--- start Supplied data ---

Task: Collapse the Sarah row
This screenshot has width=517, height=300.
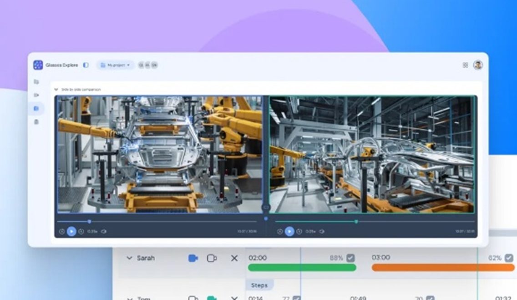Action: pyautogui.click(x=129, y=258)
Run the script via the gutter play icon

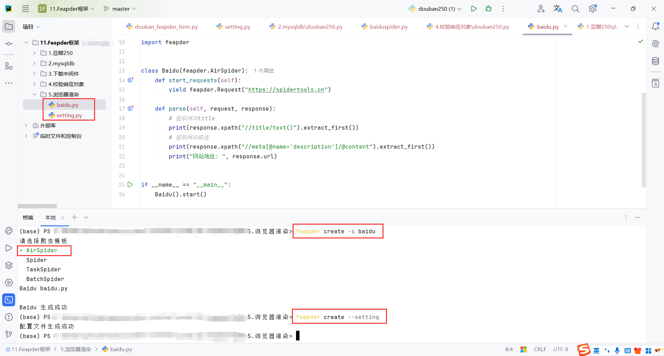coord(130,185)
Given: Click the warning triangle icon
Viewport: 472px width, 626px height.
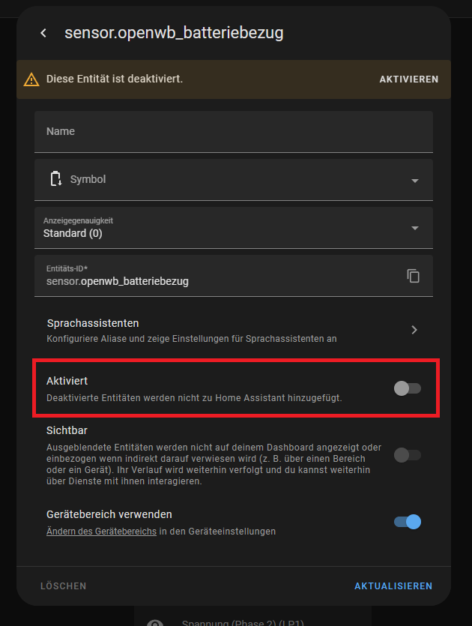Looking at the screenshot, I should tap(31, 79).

--- end Supplied data ---

_Requirements_:
Which lines of the material contain the string "width"? Pick out each one and copy it in full.

_Expected output_:
This screenshot has width=517, height=300.
Viewport: 472px width, 626px height.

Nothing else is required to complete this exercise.